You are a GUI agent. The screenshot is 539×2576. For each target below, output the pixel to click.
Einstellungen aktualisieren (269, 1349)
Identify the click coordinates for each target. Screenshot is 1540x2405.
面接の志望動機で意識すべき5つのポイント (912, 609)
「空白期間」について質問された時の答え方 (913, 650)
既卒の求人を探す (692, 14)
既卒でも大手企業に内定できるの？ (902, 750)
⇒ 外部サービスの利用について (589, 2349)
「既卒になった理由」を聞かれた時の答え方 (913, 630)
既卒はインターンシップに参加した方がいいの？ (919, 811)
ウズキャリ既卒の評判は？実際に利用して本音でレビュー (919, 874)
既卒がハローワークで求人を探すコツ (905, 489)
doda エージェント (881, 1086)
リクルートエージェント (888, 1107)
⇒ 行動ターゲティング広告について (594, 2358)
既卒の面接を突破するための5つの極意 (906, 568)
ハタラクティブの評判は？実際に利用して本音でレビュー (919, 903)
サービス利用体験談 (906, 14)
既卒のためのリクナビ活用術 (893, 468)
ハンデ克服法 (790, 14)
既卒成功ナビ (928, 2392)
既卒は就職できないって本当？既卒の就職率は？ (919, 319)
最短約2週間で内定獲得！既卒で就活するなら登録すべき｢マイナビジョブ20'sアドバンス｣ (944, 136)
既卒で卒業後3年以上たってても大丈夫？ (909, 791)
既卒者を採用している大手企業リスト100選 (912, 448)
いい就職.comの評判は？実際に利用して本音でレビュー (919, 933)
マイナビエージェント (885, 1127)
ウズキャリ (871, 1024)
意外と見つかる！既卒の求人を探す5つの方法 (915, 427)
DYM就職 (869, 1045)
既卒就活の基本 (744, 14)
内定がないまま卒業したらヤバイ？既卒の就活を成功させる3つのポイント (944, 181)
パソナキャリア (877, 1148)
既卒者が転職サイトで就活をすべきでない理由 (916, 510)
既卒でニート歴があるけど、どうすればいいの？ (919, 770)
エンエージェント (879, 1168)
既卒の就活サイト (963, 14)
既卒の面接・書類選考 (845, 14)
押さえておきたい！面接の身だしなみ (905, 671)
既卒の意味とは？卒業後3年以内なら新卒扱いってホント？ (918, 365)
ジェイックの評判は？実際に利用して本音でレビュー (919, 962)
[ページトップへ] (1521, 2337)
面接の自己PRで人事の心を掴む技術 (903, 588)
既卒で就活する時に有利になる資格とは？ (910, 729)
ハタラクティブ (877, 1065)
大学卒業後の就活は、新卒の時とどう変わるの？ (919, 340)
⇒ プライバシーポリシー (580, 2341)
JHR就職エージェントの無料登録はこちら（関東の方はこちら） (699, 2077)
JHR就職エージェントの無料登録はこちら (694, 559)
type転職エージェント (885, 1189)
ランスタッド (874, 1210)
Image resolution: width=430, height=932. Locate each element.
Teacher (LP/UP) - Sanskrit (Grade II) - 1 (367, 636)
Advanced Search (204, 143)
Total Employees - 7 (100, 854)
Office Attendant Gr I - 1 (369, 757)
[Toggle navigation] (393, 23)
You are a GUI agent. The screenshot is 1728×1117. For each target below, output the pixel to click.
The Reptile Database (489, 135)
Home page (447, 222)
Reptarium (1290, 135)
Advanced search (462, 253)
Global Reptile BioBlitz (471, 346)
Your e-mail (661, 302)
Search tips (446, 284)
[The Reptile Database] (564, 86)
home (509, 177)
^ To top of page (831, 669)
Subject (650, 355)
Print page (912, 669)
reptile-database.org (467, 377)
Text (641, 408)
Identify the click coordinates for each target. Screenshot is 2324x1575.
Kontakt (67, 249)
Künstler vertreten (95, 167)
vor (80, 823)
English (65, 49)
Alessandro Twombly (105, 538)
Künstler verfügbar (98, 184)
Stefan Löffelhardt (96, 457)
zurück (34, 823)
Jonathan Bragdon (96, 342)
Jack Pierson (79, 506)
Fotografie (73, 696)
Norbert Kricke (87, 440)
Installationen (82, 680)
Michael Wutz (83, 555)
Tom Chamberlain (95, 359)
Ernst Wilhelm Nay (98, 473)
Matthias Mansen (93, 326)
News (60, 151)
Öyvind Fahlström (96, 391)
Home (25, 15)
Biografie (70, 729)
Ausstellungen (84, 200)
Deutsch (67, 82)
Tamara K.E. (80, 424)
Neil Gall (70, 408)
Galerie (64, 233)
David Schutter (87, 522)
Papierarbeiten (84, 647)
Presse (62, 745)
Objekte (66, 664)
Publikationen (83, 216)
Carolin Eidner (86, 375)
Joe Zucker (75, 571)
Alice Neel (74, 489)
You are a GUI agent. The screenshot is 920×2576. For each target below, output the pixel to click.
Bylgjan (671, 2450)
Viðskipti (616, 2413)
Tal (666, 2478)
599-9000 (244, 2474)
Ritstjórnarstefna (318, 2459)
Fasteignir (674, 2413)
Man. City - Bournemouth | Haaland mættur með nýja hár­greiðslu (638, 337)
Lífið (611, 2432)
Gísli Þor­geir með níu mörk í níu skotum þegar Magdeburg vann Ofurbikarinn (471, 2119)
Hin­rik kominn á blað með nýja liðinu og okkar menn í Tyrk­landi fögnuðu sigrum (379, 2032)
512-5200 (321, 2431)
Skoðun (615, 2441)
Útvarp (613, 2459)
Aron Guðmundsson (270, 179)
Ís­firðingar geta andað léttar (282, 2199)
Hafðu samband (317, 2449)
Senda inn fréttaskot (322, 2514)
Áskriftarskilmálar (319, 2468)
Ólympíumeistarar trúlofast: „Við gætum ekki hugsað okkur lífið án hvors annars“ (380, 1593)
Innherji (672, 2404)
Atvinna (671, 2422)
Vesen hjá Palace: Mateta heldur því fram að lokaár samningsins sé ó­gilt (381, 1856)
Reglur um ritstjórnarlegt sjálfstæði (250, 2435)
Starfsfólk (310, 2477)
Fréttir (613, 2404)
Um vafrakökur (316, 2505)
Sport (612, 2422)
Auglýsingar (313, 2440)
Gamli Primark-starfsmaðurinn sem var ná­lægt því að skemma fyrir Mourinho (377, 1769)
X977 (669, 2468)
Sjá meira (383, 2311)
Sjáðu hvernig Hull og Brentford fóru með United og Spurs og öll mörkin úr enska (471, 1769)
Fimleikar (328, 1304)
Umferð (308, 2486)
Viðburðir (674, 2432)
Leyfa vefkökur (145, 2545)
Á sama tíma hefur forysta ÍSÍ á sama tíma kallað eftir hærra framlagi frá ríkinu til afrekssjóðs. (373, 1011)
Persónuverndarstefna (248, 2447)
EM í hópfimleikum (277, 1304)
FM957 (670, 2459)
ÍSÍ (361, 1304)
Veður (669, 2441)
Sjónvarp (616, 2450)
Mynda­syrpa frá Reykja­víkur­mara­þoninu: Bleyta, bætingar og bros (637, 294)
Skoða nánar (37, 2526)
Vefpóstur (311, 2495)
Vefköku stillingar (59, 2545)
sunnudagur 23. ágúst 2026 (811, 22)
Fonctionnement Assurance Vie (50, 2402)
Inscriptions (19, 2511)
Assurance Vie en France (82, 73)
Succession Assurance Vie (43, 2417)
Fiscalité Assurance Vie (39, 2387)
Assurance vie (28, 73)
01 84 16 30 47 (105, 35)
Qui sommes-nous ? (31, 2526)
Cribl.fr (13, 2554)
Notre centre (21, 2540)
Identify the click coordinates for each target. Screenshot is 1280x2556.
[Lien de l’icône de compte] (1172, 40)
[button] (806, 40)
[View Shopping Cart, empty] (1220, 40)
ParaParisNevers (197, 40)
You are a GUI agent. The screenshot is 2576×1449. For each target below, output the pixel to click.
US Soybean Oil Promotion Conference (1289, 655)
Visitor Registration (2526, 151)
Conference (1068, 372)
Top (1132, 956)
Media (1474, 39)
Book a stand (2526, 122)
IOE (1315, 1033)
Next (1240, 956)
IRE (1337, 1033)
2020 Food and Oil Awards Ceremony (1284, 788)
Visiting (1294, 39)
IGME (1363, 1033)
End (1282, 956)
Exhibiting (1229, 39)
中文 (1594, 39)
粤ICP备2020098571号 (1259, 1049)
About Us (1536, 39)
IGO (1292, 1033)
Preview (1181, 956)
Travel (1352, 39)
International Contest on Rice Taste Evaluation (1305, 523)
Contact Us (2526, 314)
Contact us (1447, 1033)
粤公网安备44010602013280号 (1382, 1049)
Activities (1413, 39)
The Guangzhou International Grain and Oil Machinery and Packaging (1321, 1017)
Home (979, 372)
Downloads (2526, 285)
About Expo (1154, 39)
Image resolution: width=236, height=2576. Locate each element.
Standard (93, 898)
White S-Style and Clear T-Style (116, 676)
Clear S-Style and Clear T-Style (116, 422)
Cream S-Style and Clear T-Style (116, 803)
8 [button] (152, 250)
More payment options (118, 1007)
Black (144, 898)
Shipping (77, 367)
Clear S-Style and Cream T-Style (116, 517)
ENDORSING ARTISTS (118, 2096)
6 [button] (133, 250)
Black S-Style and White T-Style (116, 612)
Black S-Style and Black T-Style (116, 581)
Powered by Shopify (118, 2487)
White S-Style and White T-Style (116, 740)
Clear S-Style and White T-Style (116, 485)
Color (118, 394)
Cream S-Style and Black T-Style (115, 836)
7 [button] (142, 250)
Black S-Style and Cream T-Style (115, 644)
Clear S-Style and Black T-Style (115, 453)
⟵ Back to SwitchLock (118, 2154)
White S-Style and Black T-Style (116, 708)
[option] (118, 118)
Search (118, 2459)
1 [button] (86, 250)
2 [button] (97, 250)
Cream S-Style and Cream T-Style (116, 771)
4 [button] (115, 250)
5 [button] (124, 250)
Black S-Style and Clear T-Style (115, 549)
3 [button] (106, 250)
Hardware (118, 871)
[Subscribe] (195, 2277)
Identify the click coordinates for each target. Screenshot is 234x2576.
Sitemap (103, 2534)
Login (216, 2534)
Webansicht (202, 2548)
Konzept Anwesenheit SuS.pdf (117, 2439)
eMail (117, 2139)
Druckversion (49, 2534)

▶ **AIM OF THE TASK**:
Within the material above, the line with "Skoða nánar (37, 2526)" opens the range and the line with "Assurance vie (28, 73)" closes it; reproduce that range word for word.

▶ **OUTPUT**:
Skoða nánar (37, 2526)
Vefpóstur (311, 2495)
Vefköku stillingar (59, 2545)
sunnudagur 23. ágúst 2026 (811, 22)
Fonctionnement Assurance Vie (50, 2402)
Inscriptions (19, 2511)
Assurance Vie en France (82, 73)
Succession Assurance Vie (43, 2417)
Fiscalité Assurance Vie (39, 2387)
Assurance vie (28, 73)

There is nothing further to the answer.